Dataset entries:
*** Begin section ***
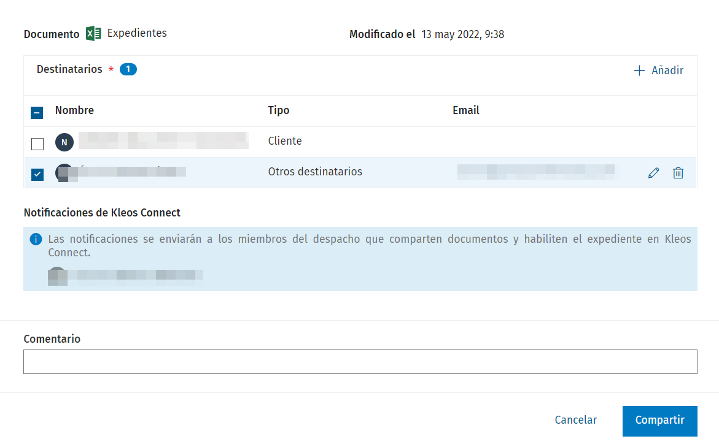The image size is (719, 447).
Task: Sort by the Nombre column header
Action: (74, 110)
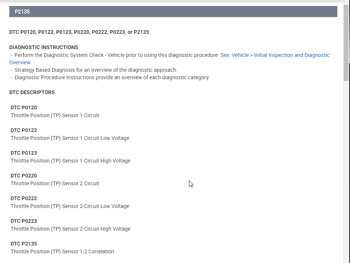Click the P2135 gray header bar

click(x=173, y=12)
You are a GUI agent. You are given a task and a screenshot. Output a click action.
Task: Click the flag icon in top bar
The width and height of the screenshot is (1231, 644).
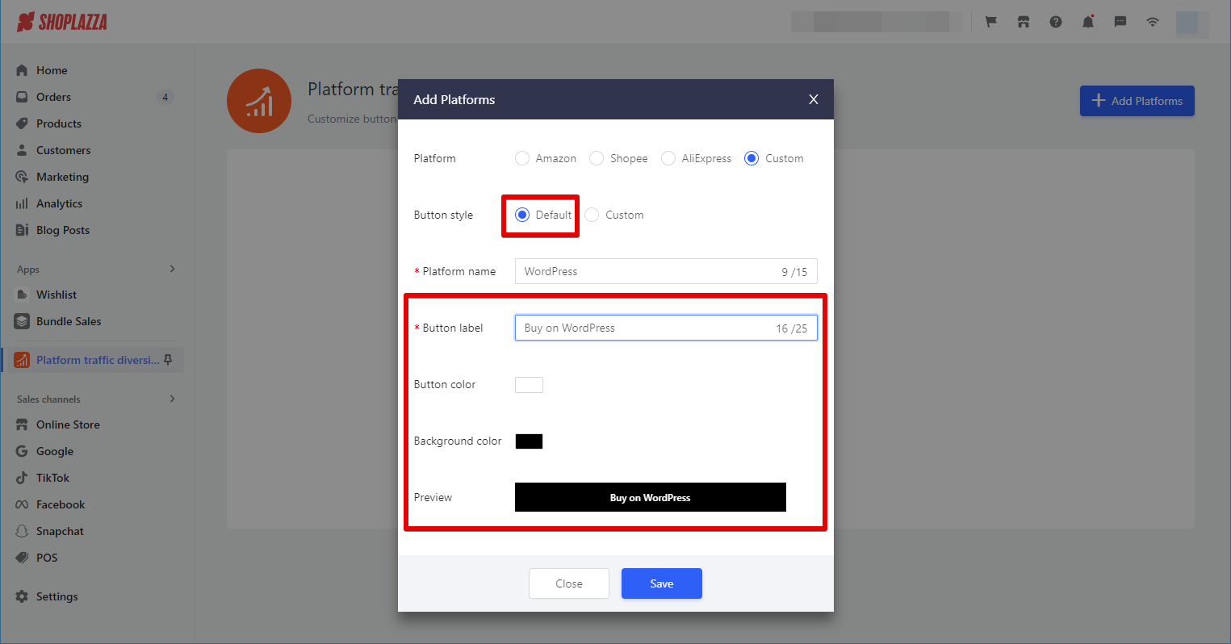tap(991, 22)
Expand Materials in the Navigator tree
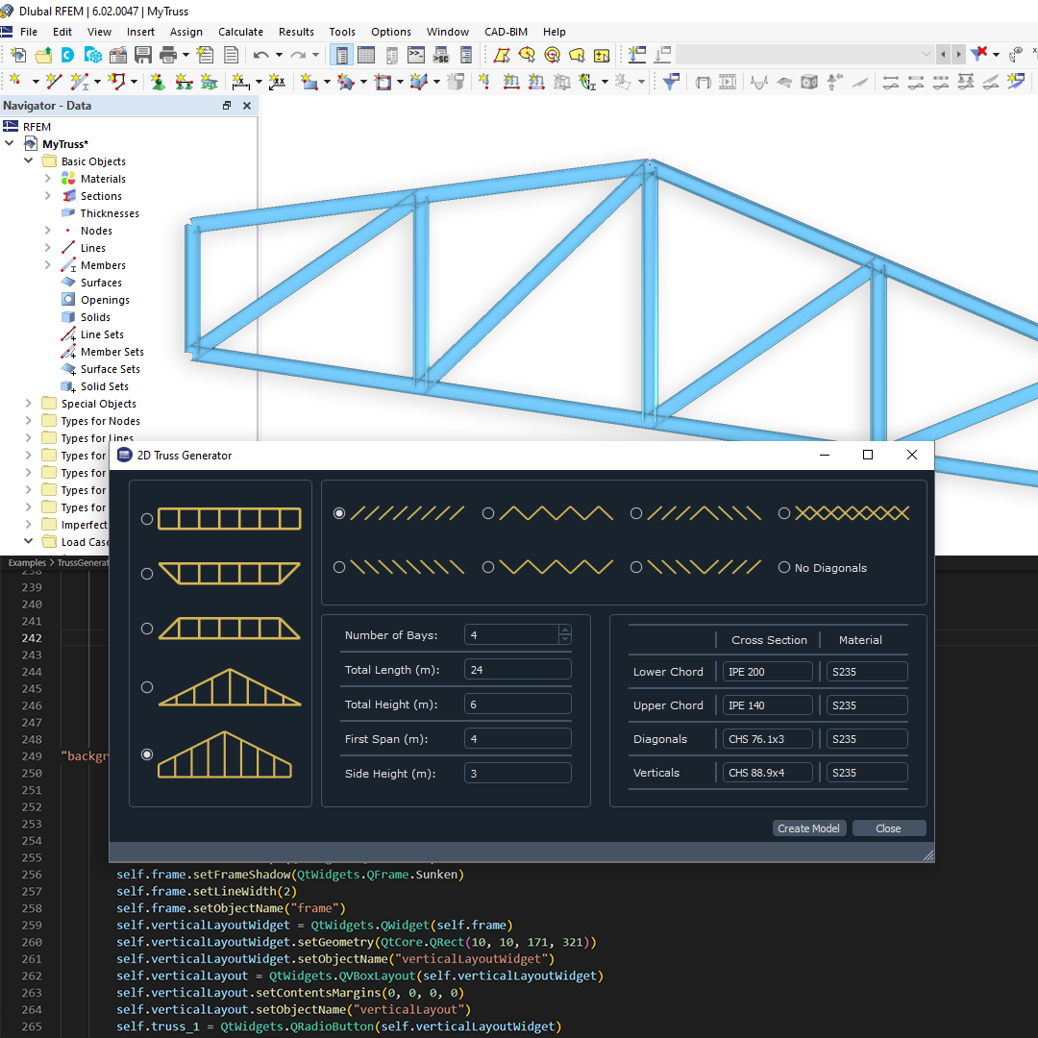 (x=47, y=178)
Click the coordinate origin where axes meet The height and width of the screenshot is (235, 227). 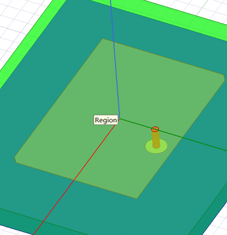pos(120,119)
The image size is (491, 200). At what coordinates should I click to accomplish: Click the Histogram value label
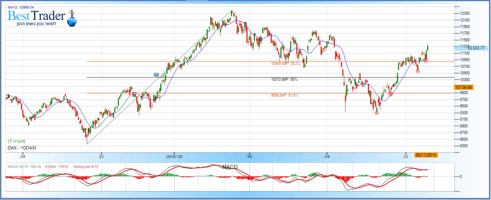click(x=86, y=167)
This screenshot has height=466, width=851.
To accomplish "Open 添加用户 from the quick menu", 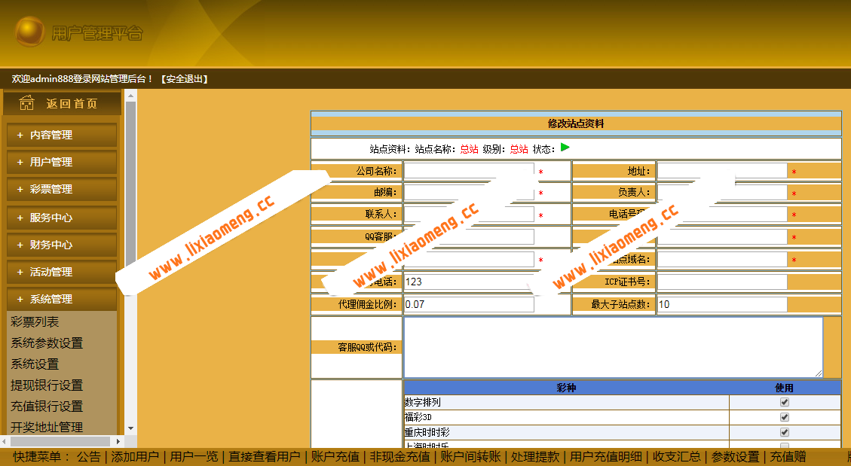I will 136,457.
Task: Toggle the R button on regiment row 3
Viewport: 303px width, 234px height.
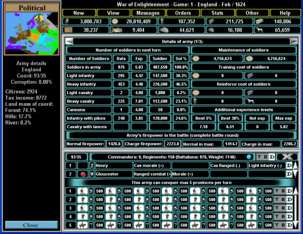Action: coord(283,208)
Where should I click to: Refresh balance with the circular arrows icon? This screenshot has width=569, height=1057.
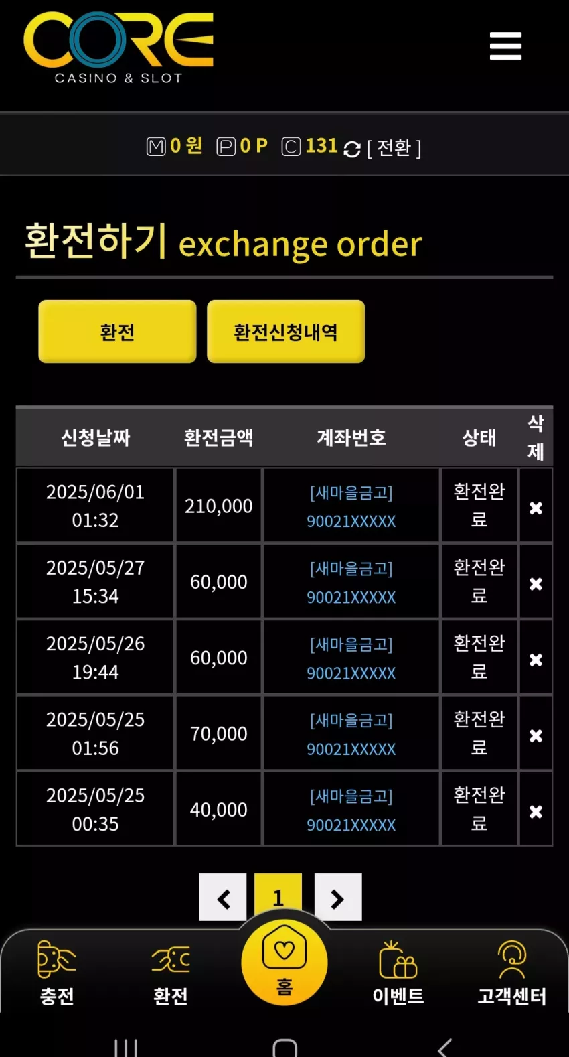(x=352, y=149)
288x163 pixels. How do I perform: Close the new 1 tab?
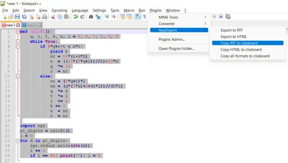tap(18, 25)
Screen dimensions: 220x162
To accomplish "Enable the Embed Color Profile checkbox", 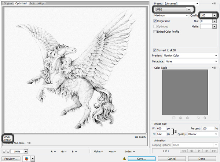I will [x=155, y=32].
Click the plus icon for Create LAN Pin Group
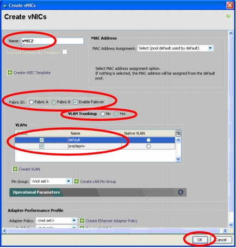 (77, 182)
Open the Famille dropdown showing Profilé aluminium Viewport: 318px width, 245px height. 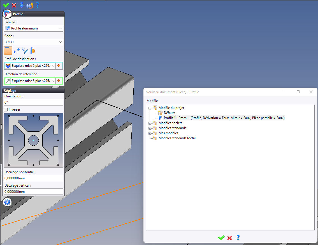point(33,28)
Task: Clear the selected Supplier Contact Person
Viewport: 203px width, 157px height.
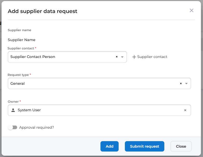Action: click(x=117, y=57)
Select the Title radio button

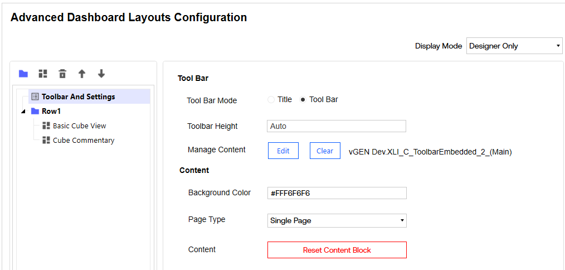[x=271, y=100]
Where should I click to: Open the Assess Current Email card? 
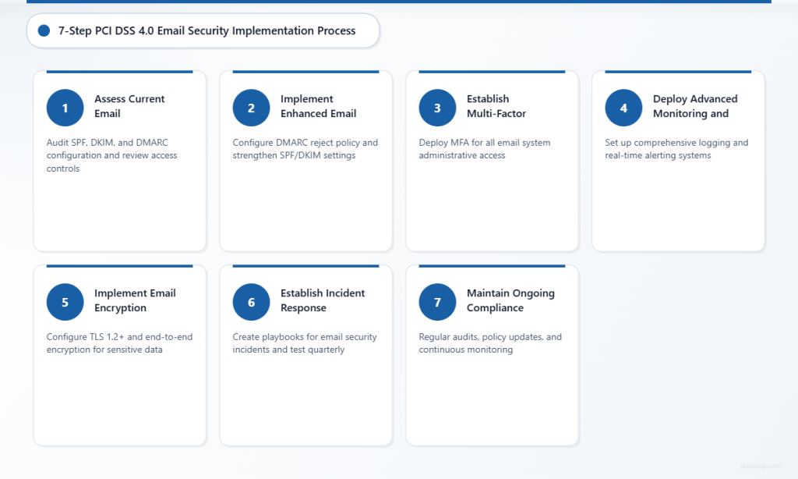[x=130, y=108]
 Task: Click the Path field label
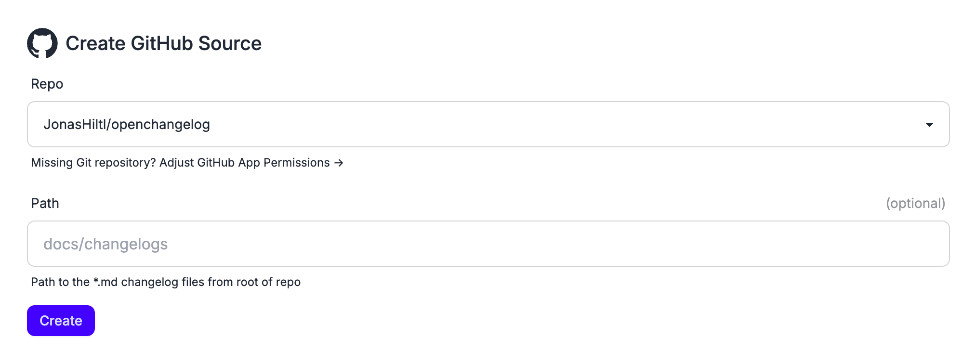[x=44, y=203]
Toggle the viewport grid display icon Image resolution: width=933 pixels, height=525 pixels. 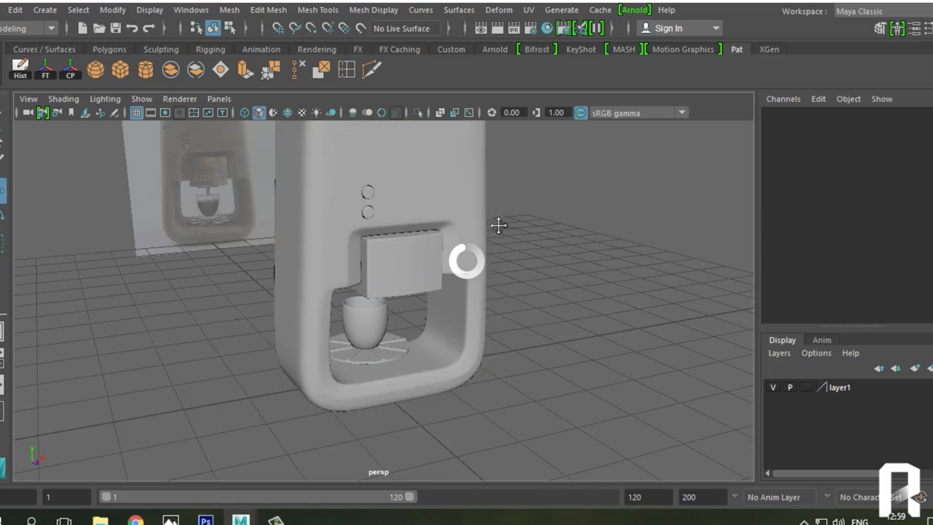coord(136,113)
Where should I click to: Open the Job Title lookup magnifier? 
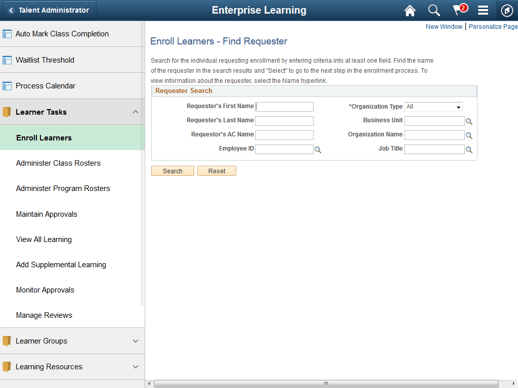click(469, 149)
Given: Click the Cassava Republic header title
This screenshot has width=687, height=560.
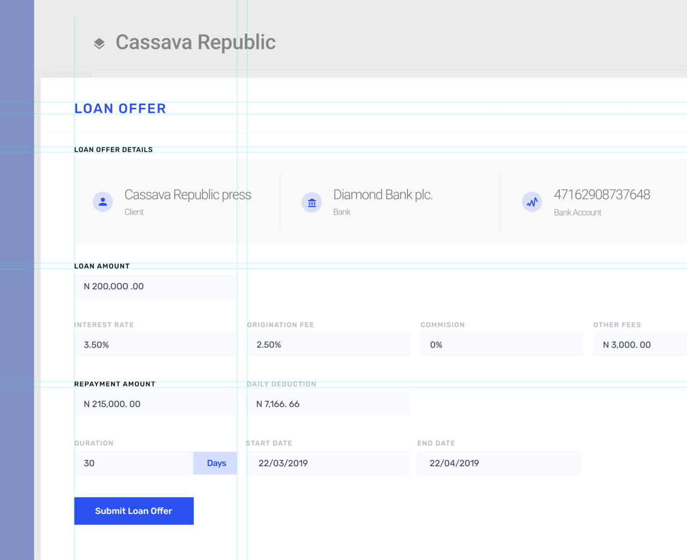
*** End section ***
TASK INSTRUCTIONS: Starting at the line that contains "Where should I click to: Open the Job", reproduce each line exactly through the end of the entries above, leaving every picture out.

SOLUTION:
Where should I click to: Open the Job Title lookup magnifier? 
click(469, 149)
Given: Click the Cassava Republic header title
This screenshot has width=687, height=560.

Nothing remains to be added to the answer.